[Task A]: Using the text on the psychiatrist shortage, explain in one to three sentences why many doctors are reluctant to enter psychiatry.
[Task B]: According to the text on the psychiatrist shortage, what share of U.S. counties have no psychiatrist at all?
[Task C]: Carry on the text about the psychiatrist shortage from its final sentence.

[Study text]:
⁂

Physicians are in shortage everywhere, and the lack of psychiatrists is particularly severe. According to The National Council for Behavioral Health “The coverage of, and increasing demand for, psychiatric services is occurring at the same time as a growing shortage of outpatient and inpatient programs.”
An insufficient number of psychiatrists causes problems for the U.S. healthcare system. Not only is it frustrating for patients, but it is also potentially harmful to them and their loved ones, as well as putting other health care workers at risk. The consequences of untreated mental health come at a cost to the taxpayer and society at large.
According to the U.S. Department of Health and Human Services, the current workforce of about 45,580 psychiatrists must increase by 2,800 to meet today’s demands for psychiatric care. This works out to a 6.4 percent shortage. By 2025, that shortage could be as high as 6,090 psychiatrists, or 12 percent.
Reasons for the Psychiatrist Shortage
Many of the same things that drive the general physician shortage contribute to the lack of psychiatrists. An aging workforce and physician burnout are problems across the board. However, for psychiatrists specifically, many are reluctant to join this specialty owing to lower rates of reimbursement and the burden of the documentation requirements that the job entails.
There are many restrictive regulations put in place in the mental health specialties which can create challenges in coordinating care, and for doctors who are already overworked and stressed, it can be too much.
A reduced stigma around mental health, media attention on the benefits of mental health care, and more affordable care have all contributed to an increased call for psychiatric intervention. The demand is exceeding the supply, while federal spending on mental health services remains flat.
There is also a problem with the distribution of psychiatrists across the United States. Along with a general shortage, psychiatrists are concentrated in specific areas, leaving 55 percent of counties in the US without a psychiatrist at all, according to the Steinberg Institute.
The Effects of the Psychiatrist Shortage
The National Council says that providers of psychiatric services in outpatient psychiatric programs, mostly psychiatrists, are dealing with shortened appointments and cramped schedules that hinder their ability to perform in-depth assessments or collaborate with other members of the team and consult with primary care providers.
Such punishing schedules affect the quality of care negatively, and that can be devastating for people facing mental health issues. According to The National Council, the lack of access to psychiatric care and services is diagnosed far more than other medical diagnoses, “averaging up to 23 hours for some dispositions”.
The National Council also goes on to explain that untreated psychiatric patients waiting in emergency departments can compromise the care of other patients, including urgent cases. Such delays also lead to unsatisfactory outcomes for the psychiatric patients themselves.
The Steinberg Institute backs this data, noting an estimated 40 percent of patients seen in a primary care setting have an active psychiatry problem, and two-thirds of primary care clinicians report difficulty accessing psychiatry services for their patients.

⁂

[Stored data entries]
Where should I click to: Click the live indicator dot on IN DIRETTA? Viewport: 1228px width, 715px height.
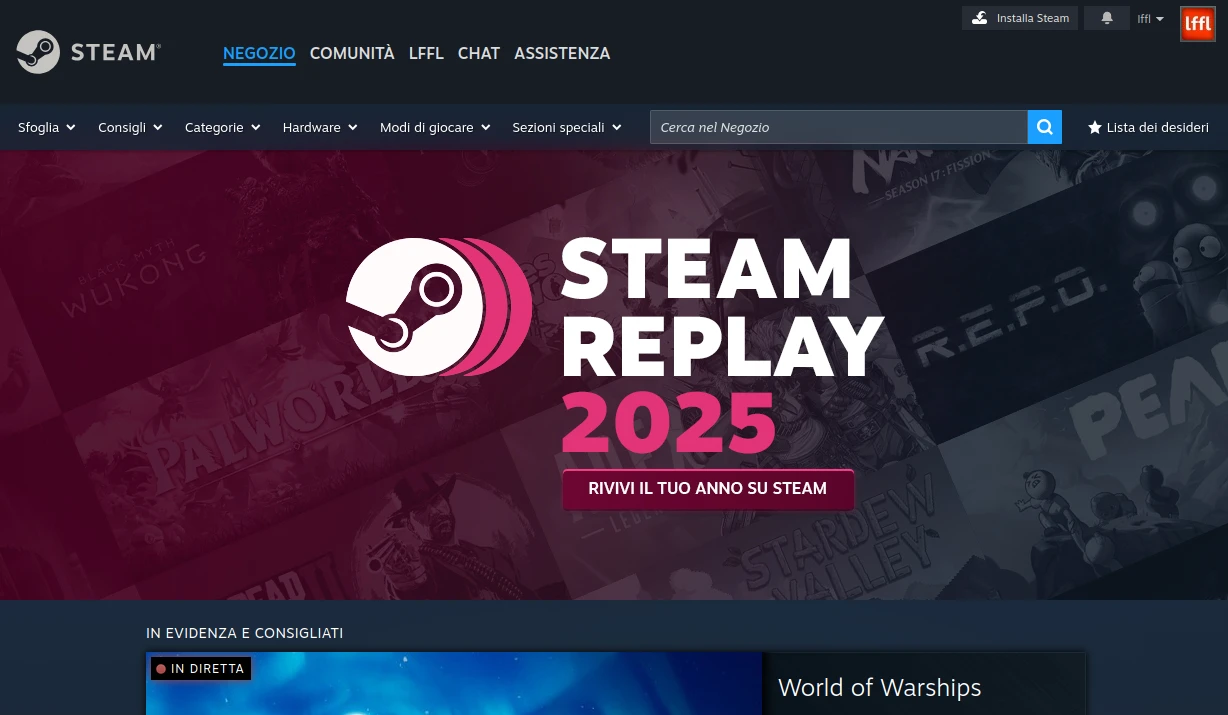[x=162, y=668]
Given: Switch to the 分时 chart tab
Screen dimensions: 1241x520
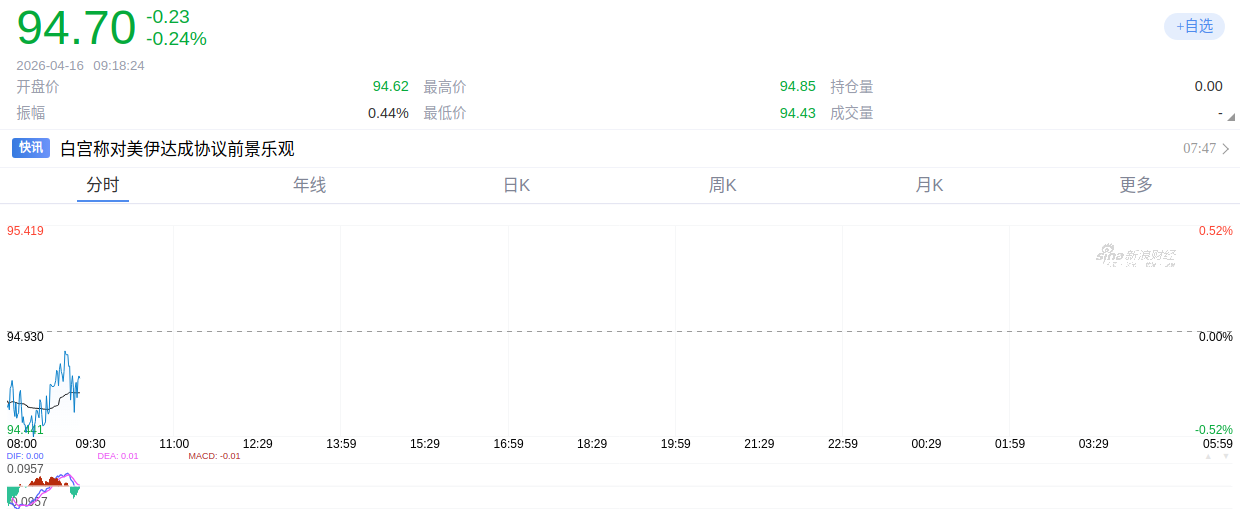Looking at the screenshot, I should click(x=103, y=185).
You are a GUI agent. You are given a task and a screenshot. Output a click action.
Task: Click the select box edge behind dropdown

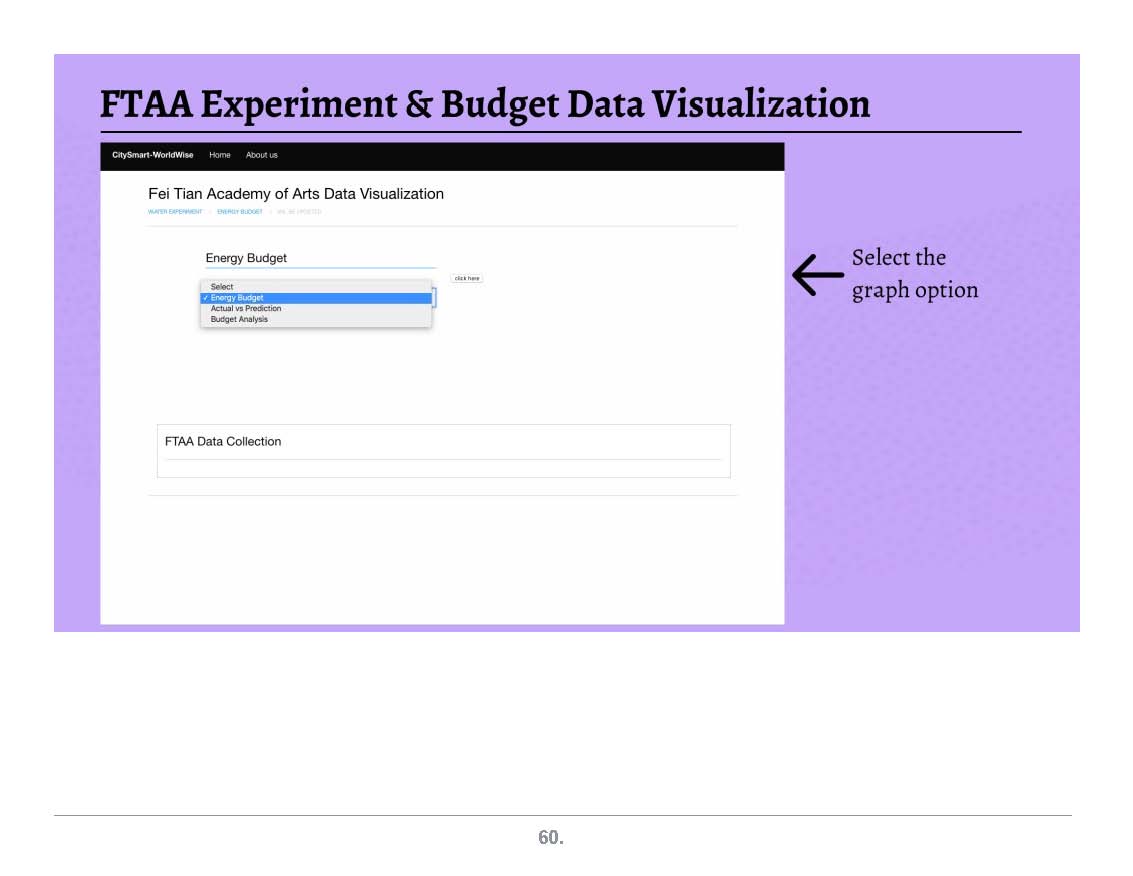[x=434, y=297]
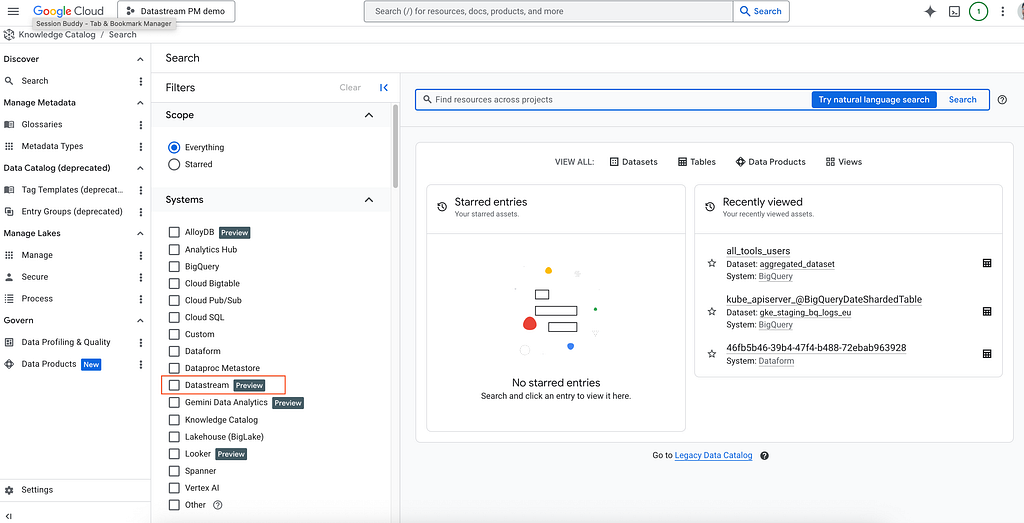The height and width of the screenshot is (523, 1024).
Task: Open Data Profiling & Quality page
Action: 65,342
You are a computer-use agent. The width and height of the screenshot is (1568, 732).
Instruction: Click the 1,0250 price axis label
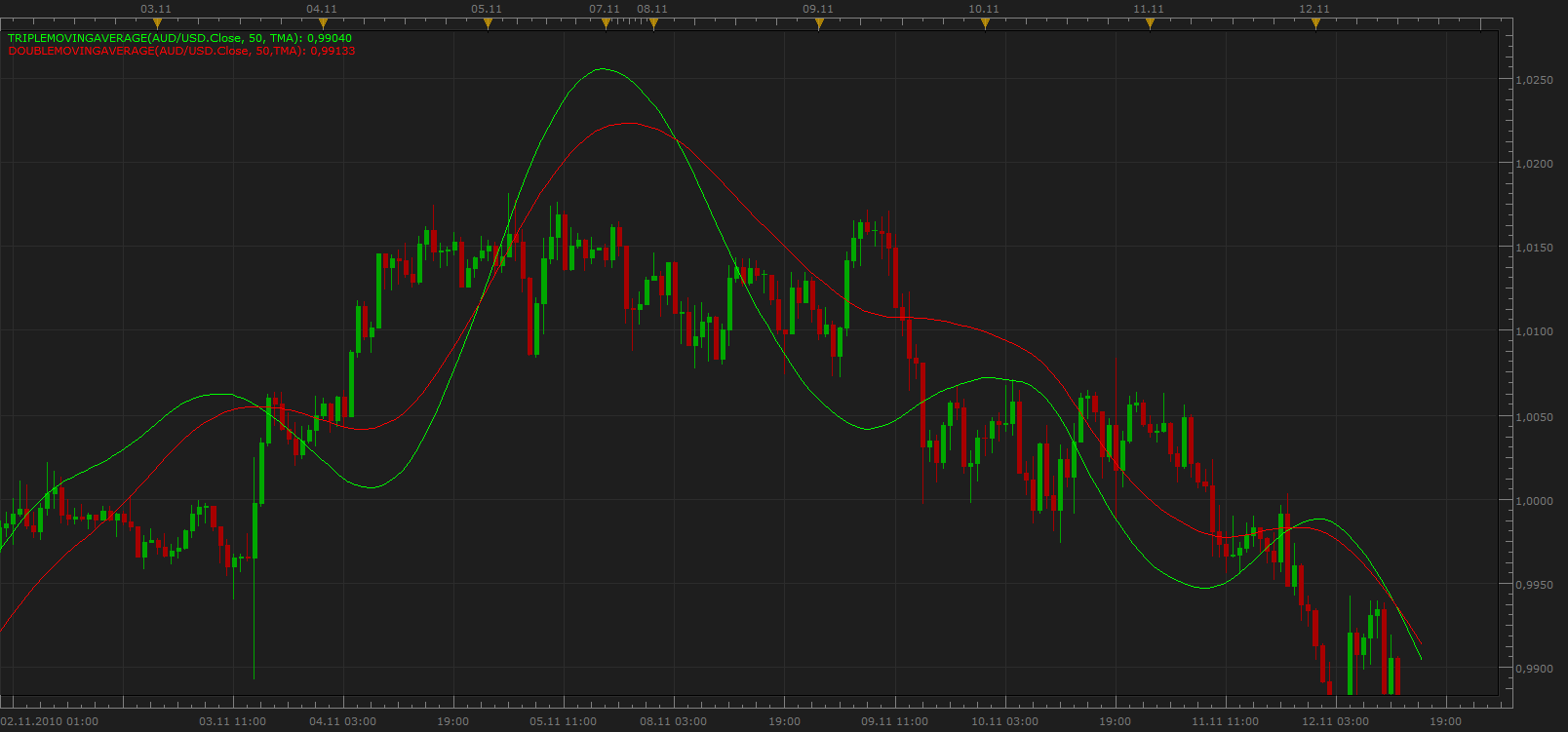(x=1534, y=80)
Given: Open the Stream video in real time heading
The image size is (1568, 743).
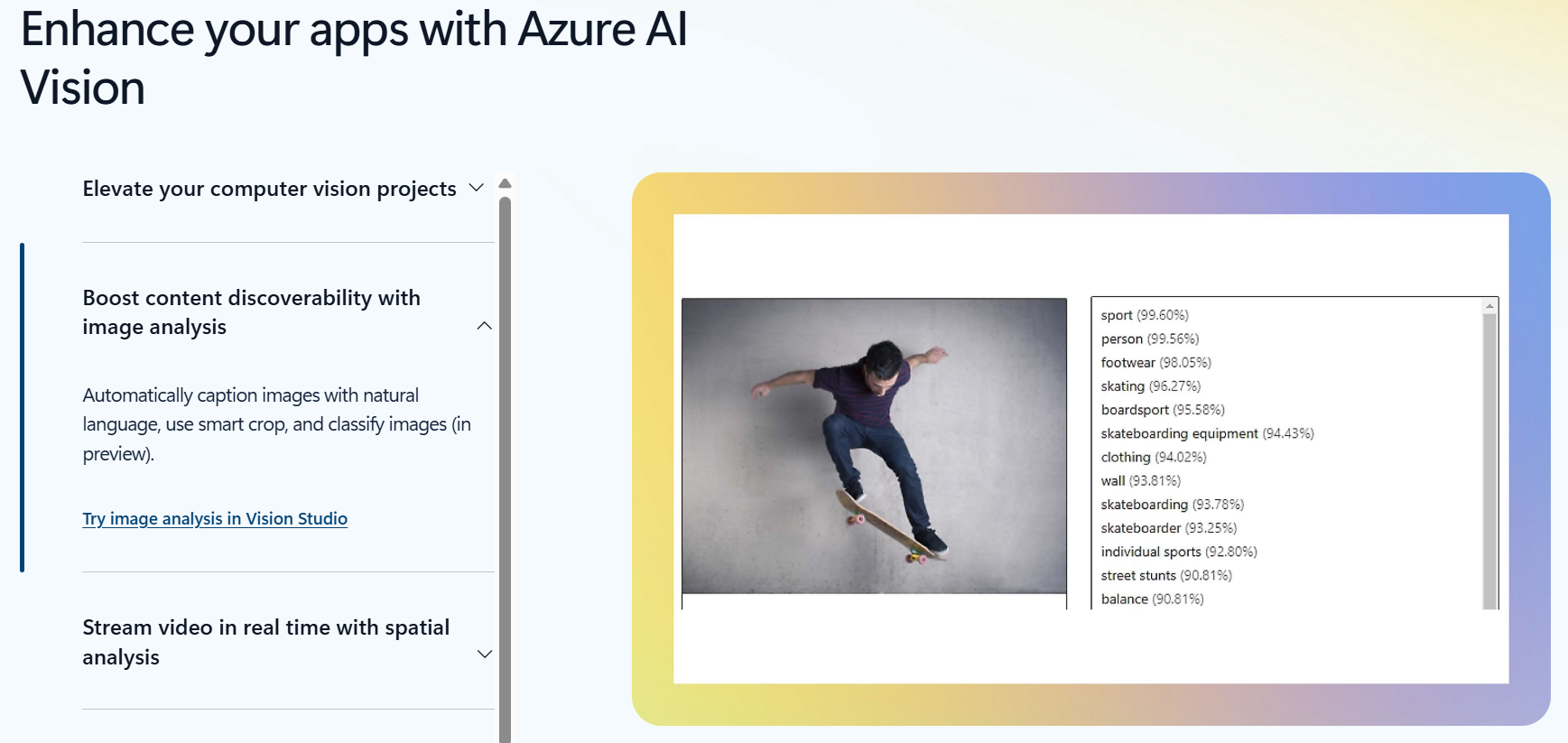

⁂

[Your response A]: Many doctors hesitate to choose psychiatry because it pays lower reimbursement rates. The job also carries heavy documentation requirements.

[Your response B]: Fifty-five percent of U.S. counties have no psychiatrist, according to the Steinberg Institute.

[Your response C]:
Recruiting Psychiatrists in a Shortage
A Forbes article notes that psychiatrists are now the second most highly recruited physicians after family physicians. If you’re trying to find a psychiatrist for your practice, you are not alone. Attracting and retaining psychiatrists is a challenge, but a worthy one to tackle to provide quality patient care.
While it is not possible to influence how many students go into psychiatry as a specialty, you can make your facility as attractive as possible to existing psychiatrists. Your practice is just one of many vying for one of the small number of psychiatrists available.
To attract the right staff, highlighting what makes your facility stand out, is vital. Pinpoint why your community, facility, and team, have a great deal to recommend them, and you’ll have your start for advertising. We can help you by determining what it is that makes your position attractive, then spreading that message to the right people.
Networking is key in recruitment for a hard-to-find the specialty. We work with a varied network of potential leads. By collaborating with residency programs, existing psychiatrists, medical journals, and other places where high-quality specialists can be found, we ensure we’ve cast a wide net.
There are financial and lifestyle benefits you can offer to sway a psychiatrist into joining your team. From covering relocation to offering a signing bonus or retention bonus, which can be a compelling draw. For areas without psychiatry, a higher salary or more intensive bonuses and benefits package may be required to bring someone on board.
Setting the right tone with recruitment ensures that you find a psychiatrist who is a good fit for your practice and your patients. Bringing the right healthcare professionals onto your team maximizes the potential for retention, so it is well worth expending the effort and time now.
Additionally, as highlighted above, having a psychiatrist on your team will improve the working lives of all your other staff, boosting your retention across the entire team. With the right fit, even the psychiatrist shortage will not hold you back from providing excellent care.